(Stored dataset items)
>>>

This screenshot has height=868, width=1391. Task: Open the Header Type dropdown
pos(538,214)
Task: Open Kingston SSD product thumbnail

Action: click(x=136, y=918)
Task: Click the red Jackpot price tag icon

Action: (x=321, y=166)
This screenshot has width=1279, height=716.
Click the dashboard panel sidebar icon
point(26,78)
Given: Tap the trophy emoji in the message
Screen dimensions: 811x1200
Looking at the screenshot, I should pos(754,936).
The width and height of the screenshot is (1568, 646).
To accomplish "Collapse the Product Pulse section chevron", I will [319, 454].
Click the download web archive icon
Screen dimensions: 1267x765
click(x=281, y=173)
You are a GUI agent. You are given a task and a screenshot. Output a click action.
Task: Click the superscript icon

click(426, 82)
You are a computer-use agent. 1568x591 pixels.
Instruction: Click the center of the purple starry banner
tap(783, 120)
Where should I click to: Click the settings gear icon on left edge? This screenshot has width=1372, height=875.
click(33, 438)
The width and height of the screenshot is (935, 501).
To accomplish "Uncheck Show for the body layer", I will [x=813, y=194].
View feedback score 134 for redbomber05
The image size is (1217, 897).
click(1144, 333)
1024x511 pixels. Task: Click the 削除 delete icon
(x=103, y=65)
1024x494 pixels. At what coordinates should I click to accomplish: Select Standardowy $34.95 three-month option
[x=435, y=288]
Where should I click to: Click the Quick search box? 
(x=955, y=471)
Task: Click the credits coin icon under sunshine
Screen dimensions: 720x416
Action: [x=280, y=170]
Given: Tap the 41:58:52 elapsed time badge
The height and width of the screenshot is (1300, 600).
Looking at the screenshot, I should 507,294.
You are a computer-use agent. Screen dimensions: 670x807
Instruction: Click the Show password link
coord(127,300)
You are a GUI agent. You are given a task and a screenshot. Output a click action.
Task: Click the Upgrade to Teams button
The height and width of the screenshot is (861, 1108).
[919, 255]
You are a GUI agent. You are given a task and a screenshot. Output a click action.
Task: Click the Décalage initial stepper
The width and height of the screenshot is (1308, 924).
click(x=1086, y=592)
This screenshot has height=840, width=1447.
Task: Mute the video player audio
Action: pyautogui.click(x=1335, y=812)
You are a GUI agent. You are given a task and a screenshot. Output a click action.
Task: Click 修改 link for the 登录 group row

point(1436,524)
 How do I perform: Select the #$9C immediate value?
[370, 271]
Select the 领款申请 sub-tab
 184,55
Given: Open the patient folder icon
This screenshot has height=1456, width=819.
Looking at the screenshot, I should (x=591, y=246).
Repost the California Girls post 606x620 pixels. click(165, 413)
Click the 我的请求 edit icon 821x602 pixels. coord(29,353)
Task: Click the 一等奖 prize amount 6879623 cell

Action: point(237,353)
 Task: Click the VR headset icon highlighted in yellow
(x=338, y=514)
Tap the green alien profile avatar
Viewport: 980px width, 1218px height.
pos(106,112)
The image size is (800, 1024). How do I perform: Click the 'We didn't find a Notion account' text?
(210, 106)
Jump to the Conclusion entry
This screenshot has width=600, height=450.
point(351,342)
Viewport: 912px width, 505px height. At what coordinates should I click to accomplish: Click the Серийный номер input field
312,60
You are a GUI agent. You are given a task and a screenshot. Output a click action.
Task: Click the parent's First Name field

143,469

<<<

__About this task__: Number of lines above that include "computer": state it and nothing else.

__Answer to this problem__: 2